- Born: Kingston, Ontario, Canada
- Education: B.S., civil engineering, Queen's University (1988) M.S. engineering, University of Toronto (1990) MBA, Queen's School of Business (1997)
- Employer: National Football League
- Spouse: Gordon McIlquham
- Children: 2
- Parent(s): David John Turcke Ann Cosgrove Zarichny

= Mary Ann Turcke =

Canadian media executive

Mary Ann Turcke is a Canadian media executive. She worked as a civil engineer, consultant, and IT operations manager before joining BCE in 2005. There, she had assumed various management roles, including president of Bell Media from 2014 to 2017. In 2017, she was hired by the National Football League to lead its digital media division, and was promoted to chief operating officer of the NFL the following year.

She was named to the Top 100 list of Canada's Most Powerful Women by the Women's Executive Network (WXN) in 2009, 2010, 2012, and 2013, and was inducted into the WXN Hall of Fame in 2013.

==Early life and education==
Mary Ann Turcke was born and grew up in Kingston, Ontario, Canada, the daughter of David John Turcke, a professor of engineering at Queen's University, and Ann Cosgrove Zarichny. She has a brother and sister, Erin and Robert.

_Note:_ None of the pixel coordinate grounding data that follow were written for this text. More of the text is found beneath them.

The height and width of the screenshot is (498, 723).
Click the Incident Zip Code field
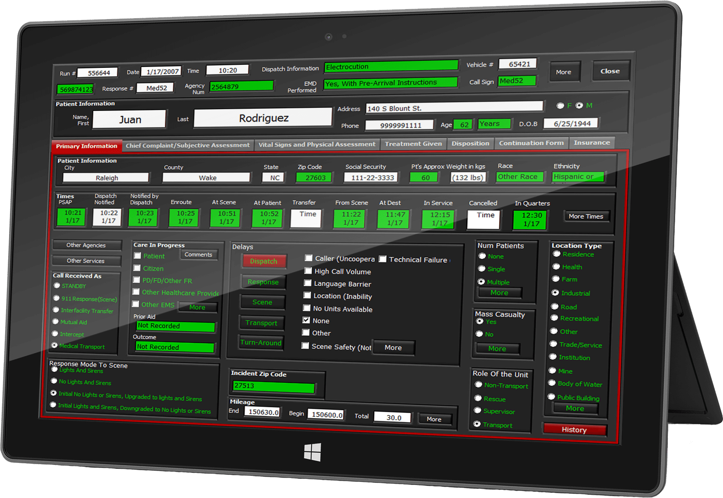[x=273, y=386]
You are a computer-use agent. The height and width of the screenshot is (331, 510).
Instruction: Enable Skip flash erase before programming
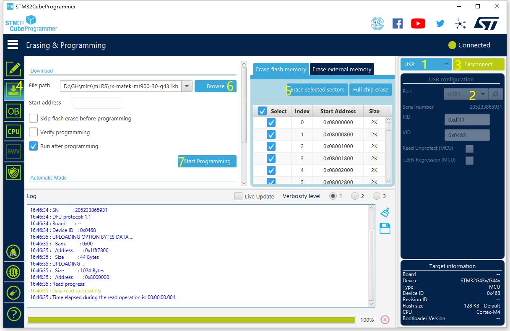[x=34, y=118]
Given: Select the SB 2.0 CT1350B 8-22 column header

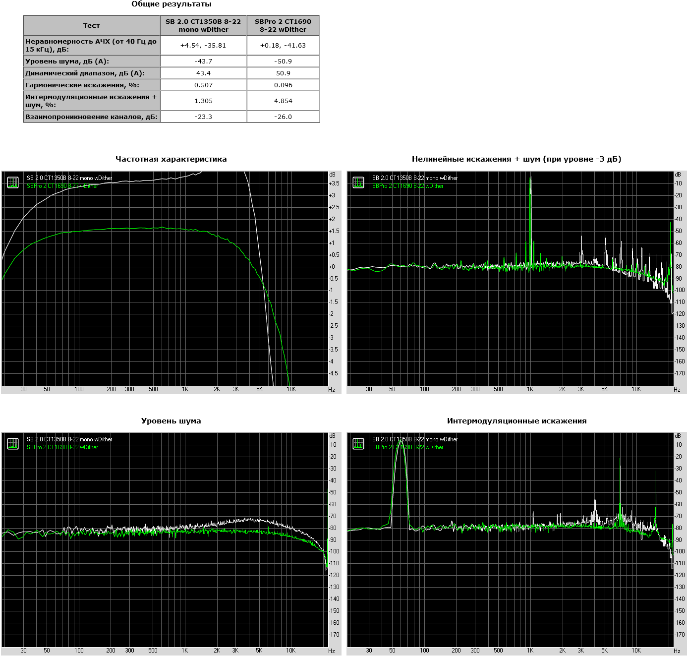Looking at the screenshot, I should tap(203, 25).
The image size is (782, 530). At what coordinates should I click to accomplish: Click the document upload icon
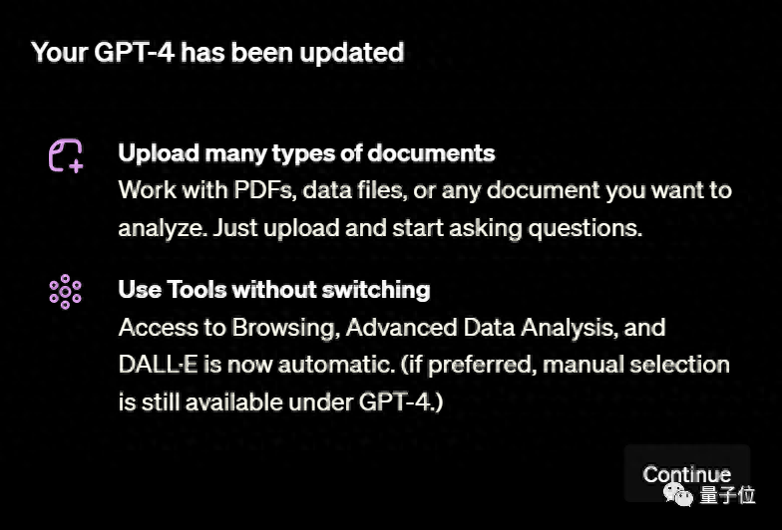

She pursued her bachelor's degree in civil engineering at Queen's University, graduating in 1988. In 1990 she earned her master's degree in engineering at the University of Toronto. In 1996 she enrolled in the first Master of Business Administration program at the Smith School of Business, receiving her MBA in 1997.

==Career==
Turcke began her career as a civil engineer and project manager for the Ministry of Transportation of Ontario, designing and building highways and bridges.

After earning her MBA, she moved to A. T. Kearney Management Consultants, primarily as a consultant to railroad clients. In 1999 she moved to the IT sector, serving as vice president of operations and Canada general manager for Internet Pictures Corporation of Palo Alto, California, until 2001. From 2002 to 2005 she was a partner and board director at Codesta LLC.

In 2005, she joined Bell Canada as its Vice President of Customer Experience and Operations for Small Medium Businesses. overseeing a team of 1,000 employees. In 2008, she was promoted to Executive Vice President of Field Operations. In November 2014, she became Bell Media's president of media sales, before becoming the head of the division in April 2015 to replace the outgoing Kevin Crull.

Shortly after assuming her position, Turcke was criticized for remarks she made that classified the use of virtual private networks to evade geo-blocking and access the U.S. version of subscription-video-on-demand service Netflix as "stealing". As president, she led a major re-structuring of the company's executive staff in August 2015, in an effort to reduce its expenses.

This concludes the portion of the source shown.